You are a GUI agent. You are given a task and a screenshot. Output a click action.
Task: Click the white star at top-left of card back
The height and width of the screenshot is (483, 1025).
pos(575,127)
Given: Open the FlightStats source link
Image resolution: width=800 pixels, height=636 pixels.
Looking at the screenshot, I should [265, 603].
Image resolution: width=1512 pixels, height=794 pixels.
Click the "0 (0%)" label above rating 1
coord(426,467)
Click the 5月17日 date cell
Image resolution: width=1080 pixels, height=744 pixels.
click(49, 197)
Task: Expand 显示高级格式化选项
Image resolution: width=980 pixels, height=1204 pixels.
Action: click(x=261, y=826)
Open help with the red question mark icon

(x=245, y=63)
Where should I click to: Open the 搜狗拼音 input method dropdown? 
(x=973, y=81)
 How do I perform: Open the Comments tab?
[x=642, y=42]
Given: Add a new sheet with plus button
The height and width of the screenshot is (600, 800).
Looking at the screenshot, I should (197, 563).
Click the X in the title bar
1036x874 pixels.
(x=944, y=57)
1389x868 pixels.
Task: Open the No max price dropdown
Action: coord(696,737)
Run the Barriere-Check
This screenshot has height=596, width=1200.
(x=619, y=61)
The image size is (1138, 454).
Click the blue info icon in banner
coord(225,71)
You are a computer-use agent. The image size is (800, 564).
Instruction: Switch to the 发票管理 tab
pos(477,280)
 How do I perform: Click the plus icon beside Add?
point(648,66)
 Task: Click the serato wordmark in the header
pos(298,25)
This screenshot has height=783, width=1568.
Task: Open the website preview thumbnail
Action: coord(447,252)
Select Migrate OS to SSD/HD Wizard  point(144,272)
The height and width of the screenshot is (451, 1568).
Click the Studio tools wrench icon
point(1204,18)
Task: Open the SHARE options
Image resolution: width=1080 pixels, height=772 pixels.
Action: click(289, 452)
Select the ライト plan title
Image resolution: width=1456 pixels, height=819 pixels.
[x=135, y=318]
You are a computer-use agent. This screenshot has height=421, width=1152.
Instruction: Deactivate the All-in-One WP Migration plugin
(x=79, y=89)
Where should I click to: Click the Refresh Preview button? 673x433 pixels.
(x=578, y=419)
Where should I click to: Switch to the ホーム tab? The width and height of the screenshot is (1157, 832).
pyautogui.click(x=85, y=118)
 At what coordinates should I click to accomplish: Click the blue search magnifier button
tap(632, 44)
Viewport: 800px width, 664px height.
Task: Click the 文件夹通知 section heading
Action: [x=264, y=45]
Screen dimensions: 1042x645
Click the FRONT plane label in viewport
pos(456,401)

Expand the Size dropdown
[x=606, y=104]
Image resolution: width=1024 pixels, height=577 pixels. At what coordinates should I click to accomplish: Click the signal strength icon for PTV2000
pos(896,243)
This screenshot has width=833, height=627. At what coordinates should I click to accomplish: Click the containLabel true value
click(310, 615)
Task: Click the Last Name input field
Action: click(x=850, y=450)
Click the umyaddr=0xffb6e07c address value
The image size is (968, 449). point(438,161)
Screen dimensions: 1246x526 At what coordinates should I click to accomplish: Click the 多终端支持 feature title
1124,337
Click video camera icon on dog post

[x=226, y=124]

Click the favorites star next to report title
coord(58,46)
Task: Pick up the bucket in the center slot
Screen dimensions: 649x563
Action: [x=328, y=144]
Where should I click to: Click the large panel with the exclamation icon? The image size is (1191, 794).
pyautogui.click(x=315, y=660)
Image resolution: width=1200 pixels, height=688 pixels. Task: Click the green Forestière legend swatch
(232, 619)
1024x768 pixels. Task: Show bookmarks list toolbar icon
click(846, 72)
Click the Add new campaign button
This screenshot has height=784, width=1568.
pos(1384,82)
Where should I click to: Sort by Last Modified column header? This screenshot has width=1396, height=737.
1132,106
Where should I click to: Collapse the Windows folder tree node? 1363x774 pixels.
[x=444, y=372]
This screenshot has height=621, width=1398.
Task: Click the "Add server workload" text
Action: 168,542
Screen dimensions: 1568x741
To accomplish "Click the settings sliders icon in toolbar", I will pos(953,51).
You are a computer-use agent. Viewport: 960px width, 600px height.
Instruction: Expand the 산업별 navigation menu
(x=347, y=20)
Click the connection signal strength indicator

● TASK DIRECTIONS
All of the entries should be output exactly as they appear above.

● TASK RESULT
You are a GUI agent. You are given a task and a screenshot. Output a click action.
Task: Click the white star at top-left of card back
The height and width of the screenshot is (483, 1025).
pos(575,127)
Given: Open the FlightStats source link
Image resolution: width=800 pixels, height=636 pixels.
Looking at the screenshot, I should [265, 603].
Image resolution: width=1512 pixels, height=794 pixels.
Click the "0 (0%)" label above rating 1
coord(426,467)
Click the 5月17日 date cell
Image resolution: width=1080 pixels, height=744 pixels.
click(49, 197)
Task: Expand 显示高级格式化选项
Image resolution: width=980 pixels, height=1204 pixels.
Action: click(x=261, y=826)
Open help with the red question mark icon

(x=245, y=63)
Where should I click to: Open the 搜狗拼音 input method dropdown? 
(x=973, y=81)
 How do I perform: Open the Comments tab?
[x=642, y=42]
Given: Add a new sheet with plus button
The height and width of the screenshot is (600, 800).
Looking at the screenshot, I should (197, 563).
Click the X in the title bar
1036x874 pixels.
(x=944, y=57)
1389x868 pixels.
Task: Open the No max price dropdown
Action: coord(696,737)
Run the Barriere-Check
This screenshot has height=596, width=1200.
(x=619, y=61)
The image size is (1138, 454).
Click the blue info icon in banner
coord(225,71)
You are a computer-use agent. The image size is (800, 564).
Instruction: Switch to the 发票管理 tab
pos(477,280)
 How do I perform: Click the plus icon beside Add?
point(648,66)
 Task: Click the serato wordmark in the header
pos(298,25)
This screenshot has height=783, width=1568.
Task: Open the website preview thumbnail
Action: coord(447,252)
Select Migrate OS to SSD/HD Wizard  point(144,272)
The height and width of the screenshot is (451, 1568).
Click the Studio tools wrench icon
point(1204,18)
Task: Open the SHARE options
Image resolution: width=1080 pixels, height=772 pixels.
Action: click(289, 452)
Select the ライト plan title
Image resolution: width=1456 pixels, height=819 pixels.
[x=135, y=318]
You are a computer-use agent. This screenshot has height=421, width=1152.
Instruction: Deactivate the All-in-One WP Migration plugin
(x=79, y=89)
Where should I click to: Click the Refresh Preview button? 673x433 pixels.
(x=578, y=419)
Where should I click to: Switch to the ホーム tab? The width and height of the screenshot is (1157, 832).
pyautogui.click(x=85, y=118)
 At what coordinates should I click to accomplish: Click the blue search magnifier button
tap(632, 44)
Viewport: 800px width, 664px height.
Task: Click the 文件夹通知 section heading
Action: [x=264, y=45]
Screen dimensions: 1042x645
Click the FRONT plane label in viewport
pos(456,401)

Expand the Size dropdown
[x=606, y=104]
Image resolution: width=1024 pixels, height=577 pixels. At what coordinates should I click to accomplish: Click the signal strength icon for PTV2000
pos(896,243)
This screenshot has width=833, height=627. At what coordinates should I click to accomplish: Click the containLabel true value
click(310, 615)
Task: Click the Last Name input field
Action: click(x=850, y=450)
Click the umyaddr=0xffb6e07c address value
The image size is (968, 449). point(438,161)
Screen dimensions: 1246x526 At what coordinates should I click to accomplish: Click the 多终端支持 feature title
1124,337
Click video camera icon on dog post

[x=226, y=124]

Click the favorites star next to report title
coord(58,46)
Task: Pick up the bucket in the center slot
Screen dimensions: 649x563
Action: [x=328, y=144]
Where should I click to: Click the large panel with the exclamation icon? The image size is (1191, 794).
pyautogui.click(x=315, y=660)
Image resolution: width=1200 pixels, height=688 pixels. Task: Click the green Forestière legend swatch
(232, 619)
1024x768 pixels. Task: Show bookmarks list toolbar icon
click(846, 72)
Click the Add new campaign button
This screenshot has height=784, width=1568.
pos(1384,82)
Where should I click to: Sort by Last Modified column header? This screenshot has width=1396, height=737.
1132,106
Where should I click to: Collapse the Windows folder tree node? 1363x774 pixels.
[x=444, y=372]
This screenshot has height=621, width=1398.
Task: Click the "Add server workload" text
Action: 168,542
Screen dimensions: 1568x741
To accomplish "Click the settings sliders icon in toolbar", I will pos(953,51).
You are a computer-use agent. Viewport: 960px width, 600px height.
Instruction: Expand the 산업별 navigation menu
(x=347, y=20)
Click the connection signal strength indicator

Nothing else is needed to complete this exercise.